The result of previous comparison is wired. So we decide to change back the old servo and measured error signal again. At the same time, we also did calibration again.

Note here, the calibration method for green likes entry 750. The only difference is that we consider frequency much higher than unity gain frequency. Then we got result like attached picture 1 and 2.

The calibration for infrared got from attached picture 3 and 4. For the problem of saturation, we changed the demodulation phase.

Finally we got result as attached picture 5. We can make them overlap by multiplying a factor of 11 like picture 6.

As a result, we find the new servo make noise level lower than before. So now I put back the new servo, we can get the green transmission as 1.5V and very stable like picture 6.

Images attached to this report
760_20180508121118_greenca.png 760_20180508121133_greencafinal.png 760_20180508121341_calibrationinfrared.png 760_20180508121357_infraredca.png 760_20180508121525_comparison.png 760_20180508121538_overlap.png 760_20180508121949_721319689.jpg
Comments related to this report
YuhangZhao - 11:17, Wednesday 09 May 2018 (763)

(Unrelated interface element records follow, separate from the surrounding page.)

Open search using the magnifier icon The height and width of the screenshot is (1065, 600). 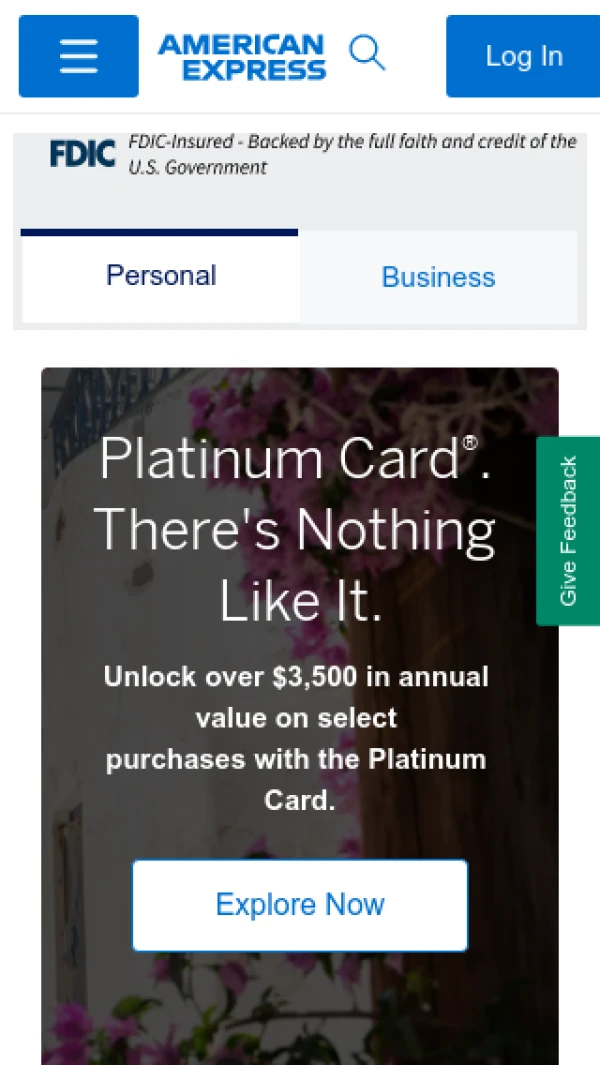click(x=367, y=53)

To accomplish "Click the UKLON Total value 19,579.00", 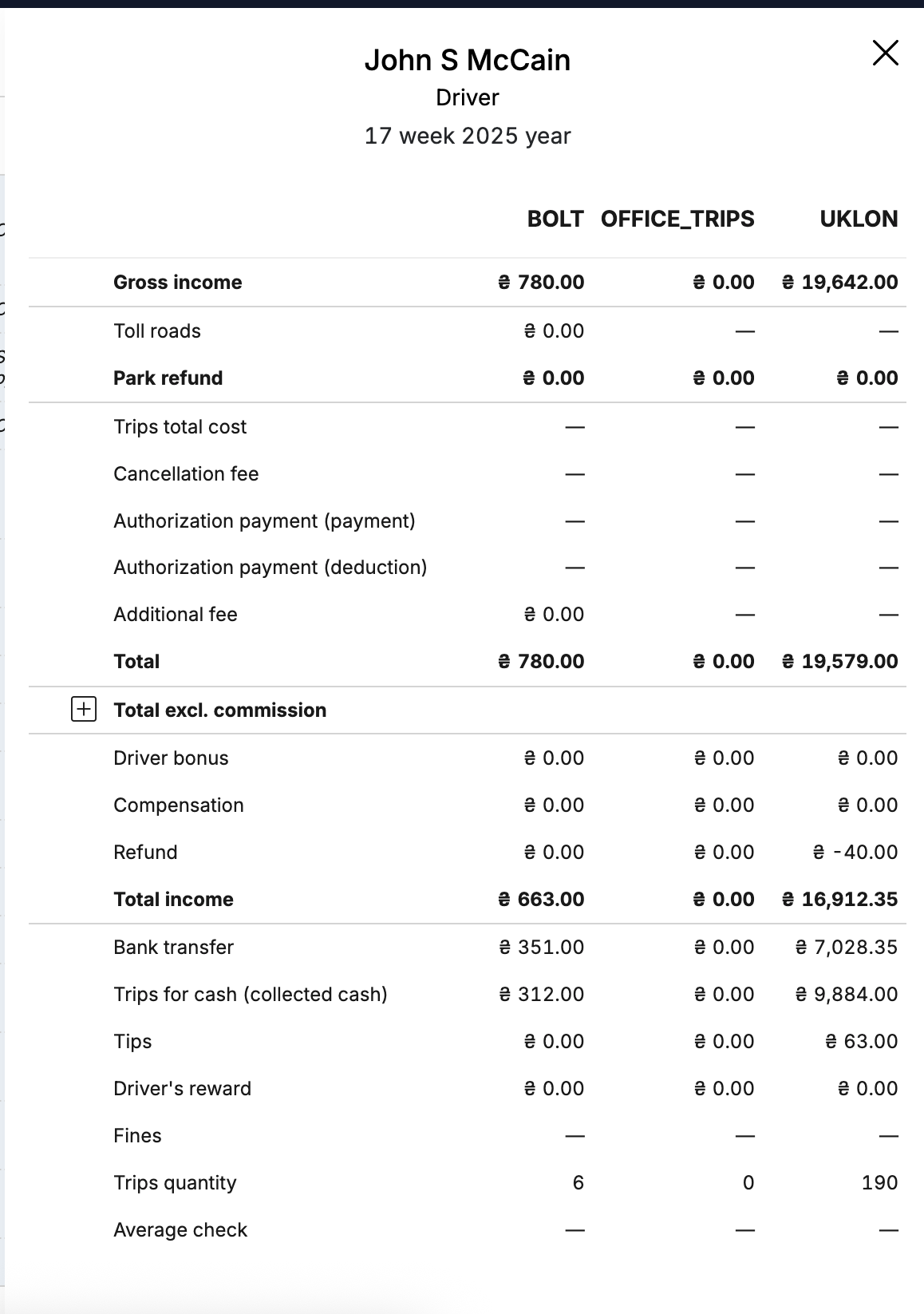I will tap(839, 661).
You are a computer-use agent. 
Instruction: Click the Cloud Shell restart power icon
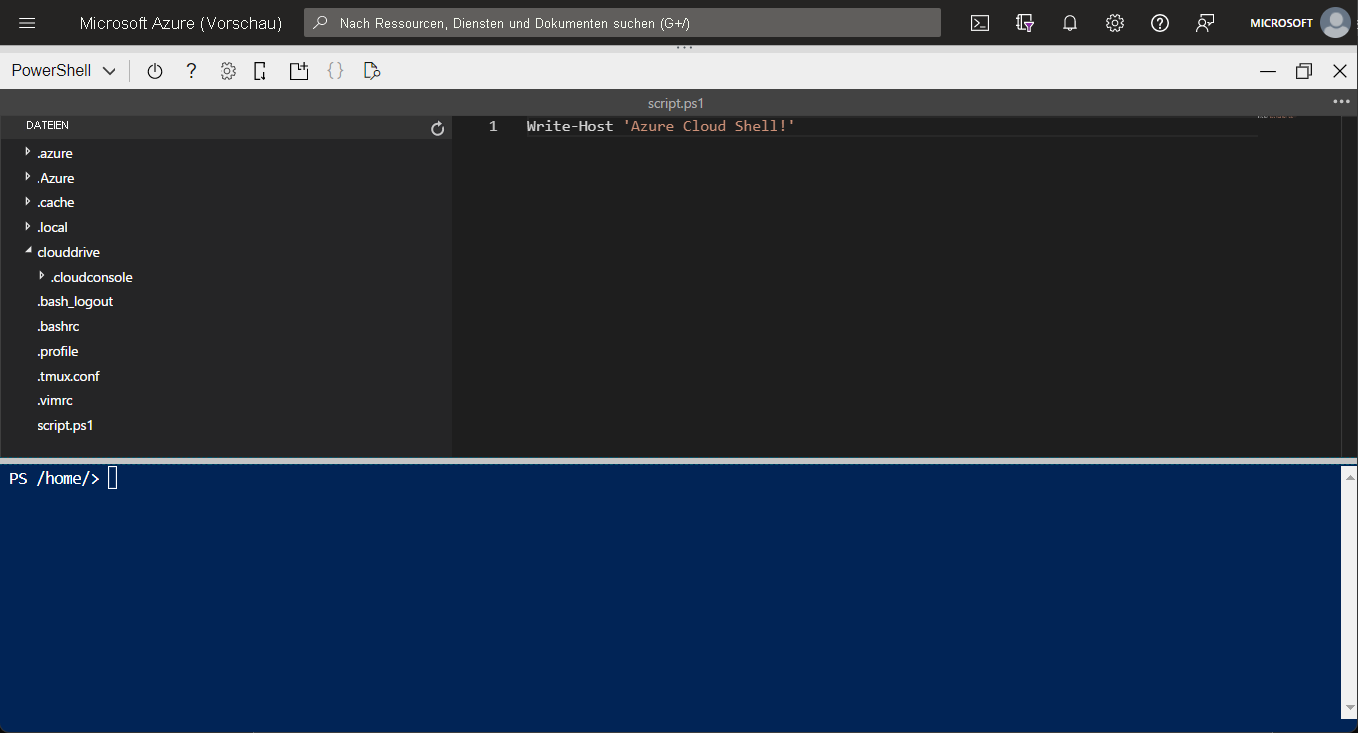pyautogui.click(x=154, y=71)
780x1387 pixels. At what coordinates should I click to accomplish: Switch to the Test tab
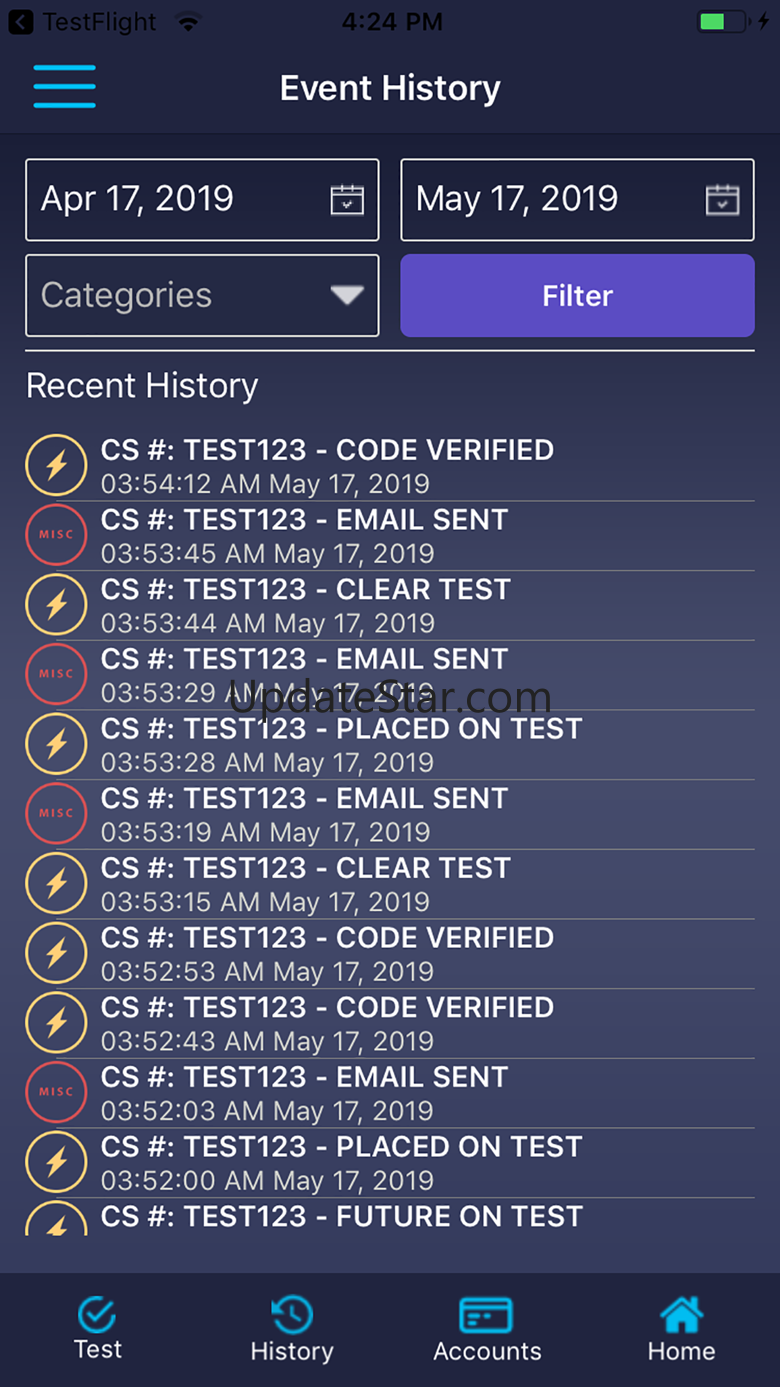(98, 1328)
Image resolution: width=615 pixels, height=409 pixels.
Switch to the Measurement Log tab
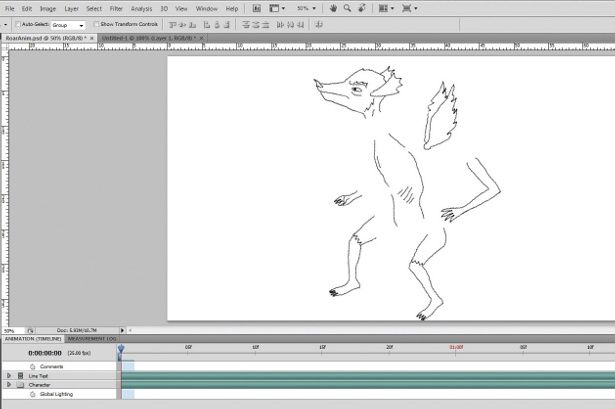pyautogui.click(x=91, y=339)
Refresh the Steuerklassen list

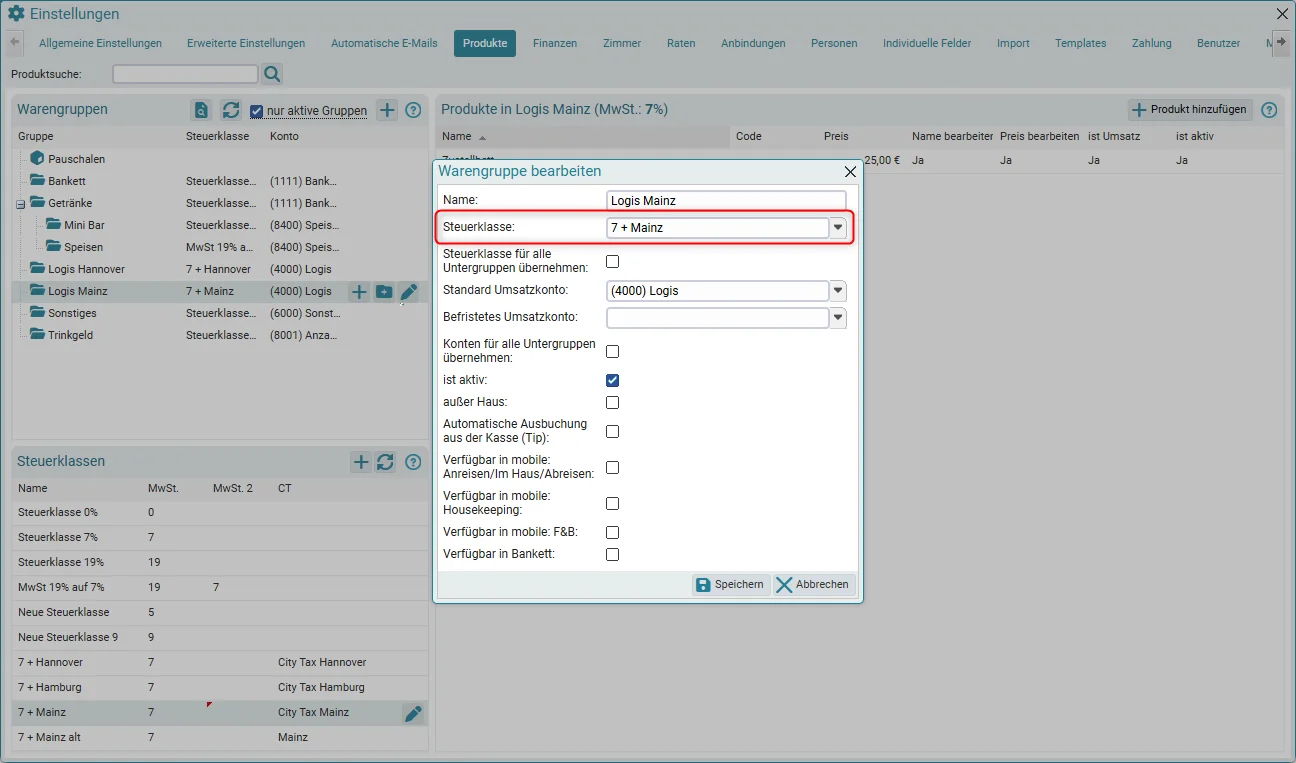tap(385, 462)
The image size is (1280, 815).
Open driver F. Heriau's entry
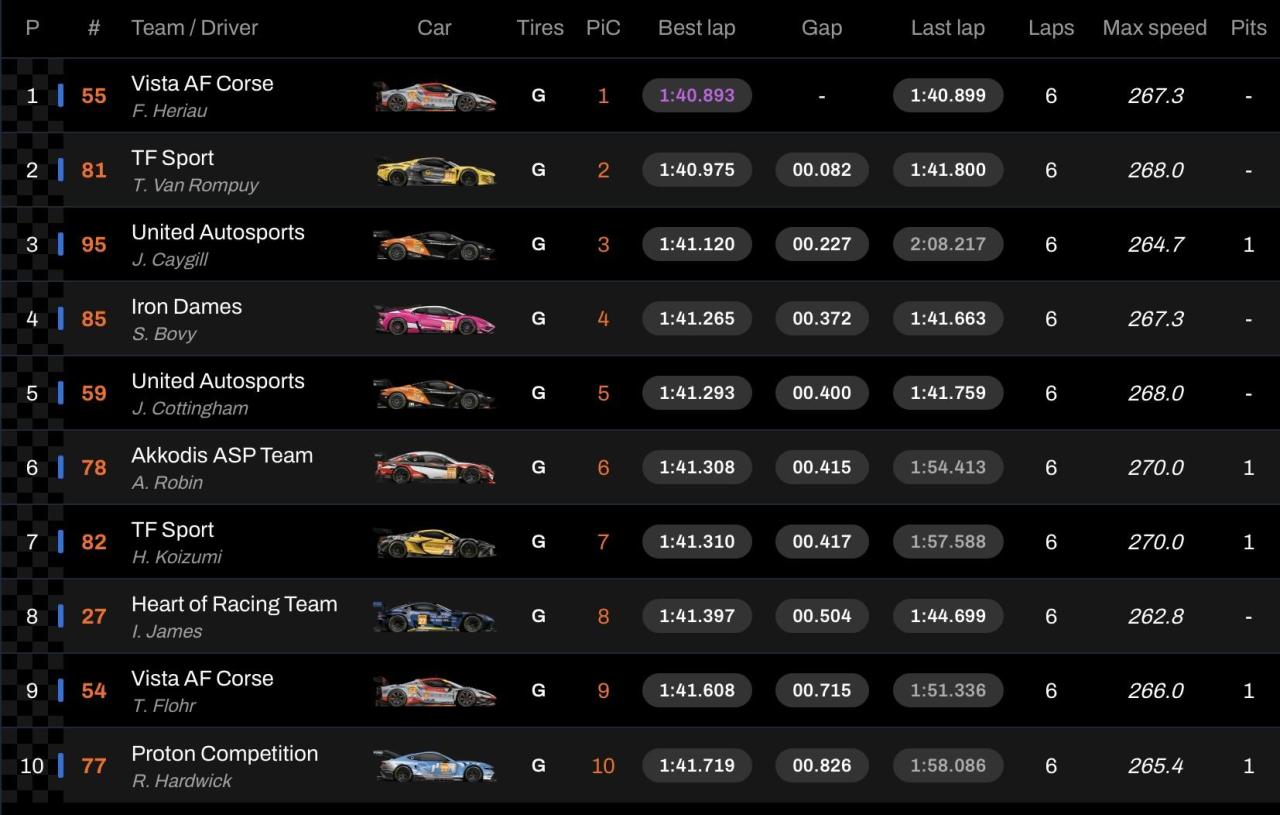click(x=169, y=111)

Here I attach the rms integration of the four error signal curves.

EleonoraCapocasa - 08:04, Monday 14 May 2018 (773)

The error signals for green and infrared account for the closed loop laser frequency noise filtered by the pole of the cavity  (which is different for green and IR).

In the fist attached plot, the error spectra has been divided for the corrispondig pole in order to go back to the close loop laser frequency noise.

freq nois =  err sig * ( sqrt( 1+(f/f0)^2)     with f0 = 55 Hz for IR and 1.45 kHz for green

The two curves obtained shoud be coincindents. The discrepancy (about a factor 2.5) suggests that there is maybe an issue with the calibration.

YuhangZhao - 21:45, Wednesday 16 May 2018 (780)

Corresponding to the comment of Eleonora, the bandwidth of filter cavity for infrared is 114Hz but not 55Hz. Then I think we can explain the result (almost).

bandwidth=FSR/Finesse=500000/4355=114

Matteo Barsuglia - 05:58, Friday 18 May 2018 (782)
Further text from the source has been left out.